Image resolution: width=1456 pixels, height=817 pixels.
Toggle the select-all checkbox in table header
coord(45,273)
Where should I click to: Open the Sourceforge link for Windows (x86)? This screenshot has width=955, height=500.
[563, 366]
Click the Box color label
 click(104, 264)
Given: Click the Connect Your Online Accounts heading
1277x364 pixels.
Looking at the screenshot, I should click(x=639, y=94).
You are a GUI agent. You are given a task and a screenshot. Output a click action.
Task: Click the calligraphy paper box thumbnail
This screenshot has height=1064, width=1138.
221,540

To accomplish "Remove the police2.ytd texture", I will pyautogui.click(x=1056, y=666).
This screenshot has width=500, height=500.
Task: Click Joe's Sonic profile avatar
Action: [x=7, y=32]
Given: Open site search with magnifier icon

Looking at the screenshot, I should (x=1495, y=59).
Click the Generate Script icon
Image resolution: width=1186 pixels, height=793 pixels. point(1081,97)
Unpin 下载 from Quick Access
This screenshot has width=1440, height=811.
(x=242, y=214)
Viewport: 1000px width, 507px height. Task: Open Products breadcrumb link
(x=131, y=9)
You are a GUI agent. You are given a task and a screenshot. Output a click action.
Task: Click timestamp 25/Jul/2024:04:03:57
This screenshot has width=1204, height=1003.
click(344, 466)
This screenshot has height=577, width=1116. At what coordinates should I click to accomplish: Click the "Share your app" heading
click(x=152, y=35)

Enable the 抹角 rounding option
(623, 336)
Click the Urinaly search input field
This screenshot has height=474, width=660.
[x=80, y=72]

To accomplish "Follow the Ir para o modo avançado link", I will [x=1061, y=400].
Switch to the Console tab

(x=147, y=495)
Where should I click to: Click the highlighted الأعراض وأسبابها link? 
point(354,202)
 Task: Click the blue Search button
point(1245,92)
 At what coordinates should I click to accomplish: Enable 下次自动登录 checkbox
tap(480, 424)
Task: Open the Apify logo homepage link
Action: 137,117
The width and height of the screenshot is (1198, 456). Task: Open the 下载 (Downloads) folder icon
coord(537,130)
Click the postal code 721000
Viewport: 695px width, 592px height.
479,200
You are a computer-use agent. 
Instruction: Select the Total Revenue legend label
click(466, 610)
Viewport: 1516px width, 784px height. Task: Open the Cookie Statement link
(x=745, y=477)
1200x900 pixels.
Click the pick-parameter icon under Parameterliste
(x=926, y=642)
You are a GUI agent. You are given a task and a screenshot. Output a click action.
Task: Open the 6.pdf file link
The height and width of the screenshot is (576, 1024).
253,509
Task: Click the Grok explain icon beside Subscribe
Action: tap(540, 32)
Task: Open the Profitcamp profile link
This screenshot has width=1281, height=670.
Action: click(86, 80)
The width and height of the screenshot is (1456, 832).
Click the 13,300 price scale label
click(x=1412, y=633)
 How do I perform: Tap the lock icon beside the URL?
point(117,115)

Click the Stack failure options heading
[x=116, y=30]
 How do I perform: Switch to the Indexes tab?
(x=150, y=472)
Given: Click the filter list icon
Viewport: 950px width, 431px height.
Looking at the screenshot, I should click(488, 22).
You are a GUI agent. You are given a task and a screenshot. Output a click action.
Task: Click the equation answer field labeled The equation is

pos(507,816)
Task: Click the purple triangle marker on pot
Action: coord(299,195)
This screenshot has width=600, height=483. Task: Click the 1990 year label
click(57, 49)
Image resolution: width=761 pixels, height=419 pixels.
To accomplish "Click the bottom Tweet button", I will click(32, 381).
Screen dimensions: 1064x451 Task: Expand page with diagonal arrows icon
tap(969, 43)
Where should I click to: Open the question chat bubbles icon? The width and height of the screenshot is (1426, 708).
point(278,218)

************

Prepare a faithful transcription of the material above, with nothing altered.

_Problem solution_:
Image resolution: width=1456 pixels, height=817 pixels.
Toggle the select-all checkbox in table header
coord(45,273)
Where should I click to: Open the Sourceforge link for Windows (x86)? This screenshot has width=955, height=500.
[563, 366]
Click the Box color label
 click(104, 264)
Given: Click the Connect Your Online Accounts heading
1277x364 pixels.
Looking at the screenshot, I should click(x=639, y=94).
You are a GUI agent. You are given a task and a screenshot. Output a click action.
Task: Click the calligraphy paper box thumbnail
This screenshot has height=1064, width=1138.
221,540

To accomplish "Remove the police2.ytd texture", I will pyautogui.click(x=1056, y=666).
This screenshot has width=500, height=500.
Task: Click Joe's Sonic profile avatar
Action: [x=7, y=32]
Given: Open site search with magnifier icon

Looking at the screenshot, I should (x=1495, y=59).
Click the Generate Script icon
Image resolution: width=1186 pixels, height=793 pixels. point(1081,97)
Unpin 下载 from Quick Access
This screenshot has width=1440, height=811.
(x=242, y=214)
Viewport: 1000px width, 507px height. Task: Open Products breadcrumb link
(x=131, y=9)
You are a GUI agent. You are given a task and a screenshot. Output a click action.
Task: Click timestamp 25/Jul/2024:04:03:57
This screenshot has width=1204, height=1003.
click(344, 466)
This screenshot has height=577, width=1116. At what coordinates should I click to accomplish: Click the "Share your app" heading
click(x=152, y=35)

Enable the 抹角 rounding option
(623, 336)
Click the Urinaly search input field
This screenshot has height=474, width=660.
[x=80, y=72]

To accomplish "Follow the Ir para o modo avançado link", I will [x=1061, y=400].
Switch to the Console tab

(x=147, y=495)
Where should I click to: Click the highlighted الأعراض وأسبابها link? 
point(354,202)
 Task: Click the blue Search button
point(1245,92)
 At what coordinates should I click to accomplish: Enable 下次自动登录 checkbox
tap(480, 424)
Task: Open the Apify logo homepage link
Action: 137,117
The width and height of the screenshot is (1198, 456). Task: Open the 下载 (Downloads) folder icon
coord(537,130)
Click the postal code 721000
Viewport: 695px width, 592px height.
479,200
You are a computer-use agent. 
Instruction: Select the Total Revenue legend label
click(466, 610)
Viewport: 1516px width, 784px height. Task: Open the Cookie Statement link
(x=745, y=477)
1200x900 pixels.
Click the pick-parameter icon under Parameterliste
(x=926, y=642)
You are a GUI agent. You are given a task and a screenshot. Output a click action.
Task: Open the 6.pdf file link
The height and width of the screenshot is (576, 1024).
253,509
Task: Click the Grok explain icon beside Subscribe
Action: tap(540, 32)
Task: Open the Profitcamp profile link
This screenshot has width=1281, height=670.
Action: click(86, 80)
The width and height of the screenshot is (1456, 832).
Click the 13,300 price scale label
click(x=1412, y=633)
 How do I perform: Tap the lock icon beside the URL?
point(117,115)

Click the Stack failure options heading
[x=116, y=30]
 How do I perform: Switch to the Indexes tab?
(x=150, y=472)
Given: Click the filter list icon
Viewport: 950px width, 431px height.
Looking at the screenshot, I should click(488, 22).
You are a GUI agent. You are given a task and a screenshot. Output a click action.
Task: Click the equation answer field labeled The equation is

pos(507,816)
Task: Click the purple triangle marker on pot
Action: coord(299,195)
This screenshot has width=600, height=483. Task: Click the 1990 year label
click(57, 49)
Image resolution: width=761 pixels, height=419 pixels.
To accomplish "Click the bottom Tweet button", I will click(32, 381).
Screen dimensions: 1064x451 Task: Expand page with diagonal arrows icon
tap(969, 43)
Where should I click to: Open the question chat bubbles icon? The width and height of the screenshot is (1426, 708).
point(278,218)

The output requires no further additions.